Texas Rangers

Ryan era officially ends as Davis approved as control person of Texas Rangers

The fourth-quarter meetings of major league club owners that ended Thursday will be remembered as the beginning of expanded replay and, in theory, the end of most umpiring issues.

But before the heavy lifting was done in a meeting that included team general managers and presidents, the Nolan Ryan Era officially came to an end when co-majority owner Ray Davis was unanimously approved as the control person of the Texas Rangers.

Ryan, who resigned Oct. 31, wasn’t on hand to pass the torch, but Davis essentially said that there is nothing to pass along.

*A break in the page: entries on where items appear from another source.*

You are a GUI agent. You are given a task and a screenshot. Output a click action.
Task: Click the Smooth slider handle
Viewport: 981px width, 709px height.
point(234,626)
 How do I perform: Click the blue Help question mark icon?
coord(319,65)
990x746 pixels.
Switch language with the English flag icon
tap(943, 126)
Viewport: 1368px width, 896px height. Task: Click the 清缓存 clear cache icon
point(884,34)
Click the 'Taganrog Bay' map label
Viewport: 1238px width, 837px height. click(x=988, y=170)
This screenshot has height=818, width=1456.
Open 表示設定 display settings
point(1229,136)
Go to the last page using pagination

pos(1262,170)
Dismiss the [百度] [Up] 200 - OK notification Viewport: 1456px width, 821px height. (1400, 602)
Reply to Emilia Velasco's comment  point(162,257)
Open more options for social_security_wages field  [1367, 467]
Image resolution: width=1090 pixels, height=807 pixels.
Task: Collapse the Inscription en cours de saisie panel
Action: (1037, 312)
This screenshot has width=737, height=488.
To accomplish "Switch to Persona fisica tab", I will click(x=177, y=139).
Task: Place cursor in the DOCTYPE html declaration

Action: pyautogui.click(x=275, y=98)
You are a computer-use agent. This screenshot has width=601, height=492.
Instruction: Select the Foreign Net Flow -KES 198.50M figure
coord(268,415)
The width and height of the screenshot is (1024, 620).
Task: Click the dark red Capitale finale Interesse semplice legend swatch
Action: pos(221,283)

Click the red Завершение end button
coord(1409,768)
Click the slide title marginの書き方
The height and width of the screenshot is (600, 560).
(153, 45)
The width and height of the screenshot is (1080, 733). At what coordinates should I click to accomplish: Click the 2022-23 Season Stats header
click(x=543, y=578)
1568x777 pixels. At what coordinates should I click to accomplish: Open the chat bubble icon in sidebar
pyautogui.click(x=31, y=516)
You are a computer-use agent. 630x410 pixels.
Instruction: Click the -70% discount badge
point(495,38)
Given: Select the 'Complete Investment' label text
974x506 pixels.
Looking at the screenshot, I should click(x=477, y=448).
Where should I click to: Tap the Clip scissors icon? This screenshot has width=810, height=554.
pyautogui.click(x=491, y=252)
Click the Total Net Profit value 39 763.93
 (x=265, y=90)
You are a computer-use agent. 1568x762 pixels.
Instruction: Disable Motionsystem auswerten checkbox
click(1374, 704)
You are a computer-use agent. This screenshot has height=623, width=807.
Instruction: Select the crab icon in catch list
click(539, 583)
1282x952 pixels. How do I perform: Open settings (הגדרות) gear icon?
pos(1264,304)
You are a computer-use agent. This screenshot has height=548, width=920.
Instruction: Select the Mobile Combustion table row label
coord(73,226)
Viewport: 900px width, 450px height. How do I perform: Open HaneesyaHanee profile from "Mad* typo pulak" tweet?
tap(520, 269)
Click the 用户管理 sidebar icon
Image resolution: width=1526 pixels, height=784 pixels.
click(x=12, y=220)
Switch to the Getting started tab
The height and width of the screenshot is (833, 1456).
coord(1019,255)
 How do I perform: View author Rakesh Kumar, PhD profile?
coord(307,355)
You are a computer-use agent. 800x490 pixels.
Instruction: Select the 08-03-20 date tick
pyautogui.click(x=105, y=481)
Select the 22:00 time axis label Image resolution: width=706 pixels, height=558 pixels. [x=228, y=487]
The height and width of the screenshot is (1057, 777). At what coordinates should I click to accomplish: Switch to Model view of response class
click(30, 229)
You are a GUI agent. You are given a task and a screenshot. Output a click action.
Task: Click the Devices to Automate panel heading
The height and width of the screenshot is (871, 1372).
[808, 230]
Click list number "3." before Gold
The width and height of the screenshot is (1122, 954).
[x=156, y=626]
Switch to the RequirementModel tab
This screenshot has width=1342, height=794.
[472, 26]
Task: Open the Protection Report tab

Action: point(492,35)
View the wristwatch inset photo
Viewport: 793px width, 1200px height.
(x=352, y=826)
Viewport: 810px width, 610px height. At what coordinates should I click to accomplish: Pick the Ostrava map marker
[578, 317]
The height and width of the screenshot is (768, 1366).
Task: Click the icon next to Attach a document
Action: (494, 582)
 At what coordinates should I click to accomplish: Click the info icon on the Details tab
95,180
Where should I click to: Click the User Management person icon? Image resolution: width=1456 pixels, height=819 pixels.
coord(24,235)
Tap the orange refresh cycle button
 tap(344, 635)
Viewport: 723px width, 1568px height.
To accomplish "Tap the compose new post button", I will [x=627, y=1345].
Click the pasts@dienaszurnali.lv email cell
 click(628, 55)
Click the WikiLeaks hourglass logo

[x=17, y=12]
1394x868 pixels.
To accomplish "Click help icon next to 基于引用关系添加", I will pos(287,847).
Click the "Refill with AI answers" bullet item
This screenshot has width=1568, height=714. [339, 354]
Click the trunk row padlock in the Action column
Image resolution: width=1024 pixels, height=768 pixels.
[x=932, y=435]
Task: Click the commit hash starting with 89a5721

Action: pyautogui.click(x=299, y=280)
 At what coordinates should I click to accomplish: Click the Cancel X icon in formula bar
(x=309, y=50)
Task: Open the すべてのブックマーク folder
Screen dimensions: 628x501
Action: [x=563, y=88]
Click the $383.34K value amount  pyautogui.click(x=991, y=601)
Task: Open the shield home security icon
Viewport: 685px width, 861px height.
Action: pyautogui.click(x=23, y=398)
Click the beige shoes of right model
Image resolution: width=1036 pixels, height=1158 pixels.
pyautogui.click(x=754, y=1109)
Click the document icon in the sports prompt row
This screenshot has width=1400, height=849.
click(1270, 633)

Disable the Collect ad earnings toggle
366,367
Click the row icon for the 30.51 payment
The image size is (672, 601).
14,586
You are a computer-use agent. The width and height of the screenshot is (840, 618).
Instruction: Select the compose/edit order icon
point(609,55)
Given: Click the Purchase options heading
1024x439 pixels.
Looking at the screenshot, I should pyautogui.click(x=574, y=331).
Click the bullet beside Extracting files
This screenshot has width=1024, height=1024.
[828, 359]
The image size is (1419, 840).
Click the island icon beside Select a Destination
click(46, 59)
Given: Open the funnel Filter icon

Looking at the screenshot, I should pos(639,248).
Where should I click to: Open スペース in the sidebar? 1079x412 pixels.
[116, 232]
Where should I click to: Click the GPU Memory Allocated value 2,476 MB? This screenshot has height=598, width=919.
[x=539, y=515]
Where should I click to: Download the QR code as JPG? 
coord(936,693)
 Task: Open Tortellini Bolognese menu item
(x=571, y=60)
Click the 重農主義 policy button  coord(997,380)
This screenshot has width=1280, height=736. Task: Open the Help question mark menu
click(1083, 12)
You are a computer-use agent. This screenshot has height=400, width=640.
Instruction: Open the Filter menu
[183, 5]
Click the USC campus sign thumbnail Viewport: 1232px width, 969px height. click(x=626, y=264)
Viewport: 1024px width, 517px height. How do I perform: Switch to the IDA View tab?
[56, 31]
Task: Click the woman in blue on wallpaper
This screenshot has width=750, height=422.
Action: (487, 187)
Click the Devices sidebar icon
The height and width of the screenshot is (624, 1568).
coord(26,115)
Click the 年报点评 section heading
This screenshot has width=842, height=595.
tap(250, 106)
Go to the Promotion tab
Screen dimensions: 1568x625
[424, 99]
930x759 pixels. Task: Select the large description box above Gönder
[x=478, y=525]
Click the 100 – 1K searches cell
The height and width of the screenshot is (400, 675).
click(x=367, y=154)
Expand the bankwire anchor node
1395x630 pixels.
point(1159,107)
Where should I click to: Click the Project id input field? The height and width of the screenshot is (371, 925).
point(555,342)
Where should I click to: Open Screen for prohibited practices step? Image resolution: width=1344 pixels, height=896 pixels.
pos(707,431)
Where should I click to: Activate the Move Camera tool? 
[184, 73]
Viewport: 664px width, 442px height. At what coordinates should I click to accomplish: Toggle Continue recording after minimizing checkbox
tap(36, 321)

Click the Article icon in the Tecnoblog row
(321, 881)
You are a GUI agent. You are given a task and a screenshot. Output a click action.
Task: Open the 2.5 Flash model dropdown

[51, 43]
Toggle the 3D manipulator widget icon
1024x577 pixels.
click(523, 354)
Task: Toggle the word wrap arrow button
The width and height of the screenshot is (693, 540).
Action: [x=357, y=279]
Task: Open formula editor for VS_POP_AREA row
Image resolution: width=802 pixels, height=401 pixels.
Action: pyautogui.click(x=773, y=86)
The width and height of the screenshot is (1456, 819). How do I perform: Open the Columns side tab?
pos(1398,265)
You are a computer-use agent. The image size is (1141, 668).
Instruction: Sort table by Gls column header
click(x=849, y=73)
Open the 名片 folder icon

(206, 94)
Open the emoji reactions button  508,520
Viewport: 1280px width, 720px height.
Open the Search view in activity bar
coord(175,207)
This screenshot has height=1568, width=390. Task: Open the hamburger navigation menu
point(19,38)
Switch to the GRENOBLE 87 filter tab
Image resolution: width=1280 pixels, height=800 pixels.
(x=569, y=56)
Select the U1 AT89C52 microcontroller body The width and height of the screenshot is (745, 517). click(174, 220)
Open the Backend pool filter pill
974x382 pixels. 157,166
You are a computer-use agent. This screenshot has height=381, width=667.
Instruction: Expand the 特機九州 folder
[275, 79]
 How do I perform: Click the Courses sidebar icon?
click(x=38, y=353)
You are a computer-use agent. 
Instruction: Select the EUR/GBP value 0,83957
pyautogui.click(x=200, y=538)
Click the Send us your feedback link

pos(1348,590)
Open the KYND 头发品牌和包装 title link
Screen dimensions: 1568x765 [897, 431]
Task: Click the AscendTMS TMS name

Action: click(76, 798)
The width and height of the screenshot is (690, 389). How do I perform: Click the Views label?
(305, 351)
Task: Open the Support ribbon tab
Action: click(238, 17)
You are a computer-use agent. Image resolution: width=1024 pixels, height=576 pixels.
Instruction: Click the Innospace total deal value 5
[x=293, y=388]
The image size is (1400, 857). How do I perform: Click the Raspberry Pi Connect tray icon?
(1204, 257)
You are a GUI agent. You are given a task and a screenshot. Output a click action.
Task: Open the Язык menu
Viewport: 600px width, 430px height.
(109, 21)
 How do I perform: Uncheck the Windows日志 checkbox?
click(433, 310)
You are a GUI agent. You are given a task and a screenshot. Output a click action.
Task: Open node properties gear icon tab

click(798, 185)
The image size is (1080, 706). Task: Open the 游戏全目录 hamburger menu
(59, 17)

The Rangers will continue to operate as they have the past eight months since the ownership group headed by Davis and Bob Simpson reorganized the front-office hierarchy, though without CEO Ryan as the liaison between baseball operations and the money men.

General manager Jon Daniels and Rob Matwick, who will be taking over the business side, will report directly to ownership when needed. In theory, that means whenever Daniels is burning up the phone lines this off-season.

“I want to thank the commissioner and the owners for their confidence in me, and I also want to thank Nolan for being our control person the past three years,” Davis said. “We’re excited to go forward with Jon and his baseball team and Rob Matwick on the business side.

“We have a lot of work to do between now and Opening Day, but we’re going to work hard at it. We’re excited.”

Commissioner Bud Selig, who became an unabashed supporter of Ryan during the Rangers’ ride through bankruptcy court and eventual sale to a group backed by Davis and Simpson, announced that Davis had been approved by the owners.

It was procedural move, nowhere near the level of approving a new owner, and Selig treated it as such, while also again praising Ryan.

“I love Nolan, and Nolan is great for baseball and I have enormous respect for him,” Selig said. “Nolan resigned, and Ray Davis has taken over. He’s certainly in a position where he should take over. I don’t have any problems with that at all.”

It was apparent that Davis, who ranks No. 296 on the Forbes list of America’s richest people with an estimated net worth of $1.9 billion, didn’t want to say anything to the media. He met with only two media outlets, one national and one local.

Daniels described Davis as “understated,” but, along with Simpson, committed to turning the Rangers into world champions and sustaining that level over the long haul.

“Hopefully we’ll win the World Series,” Davis said.

The Rangers didn’t make much progress toward that during the GM meetings, which ended Wednesday, but they think they have a better idea of the direction they will take the rest of the off-season.

The reported price tags for the key free agents, who in virtually every case come with the penalty of losing a first-round draft pick to sign them, are inflated. The trade market for a middle infielder has been slow, in part because the top free agent is a second baseman, Robinson Cano.

Things should begin to gain steam leading up to the annual winter meetings Dec. 9-12 down the street at Walt Disney World.

“It’s always beyond what you want to spend at the beginning. It’s just whether it ends up there,” Daniels said. “I think we’ve got a little bit better of an idea about what’s realistic and clubs’ priorities and things of that nature. We don’t have any announcements forthcoming.”

They will, eventually, and the process to get there hasn’t changed just because Davis is the club’s new control person.

“It shouldn’t change much,” Daniels said. “It’s the same decision-making process. Obviously, major decisions we’ll make as an organization and up through ownership.”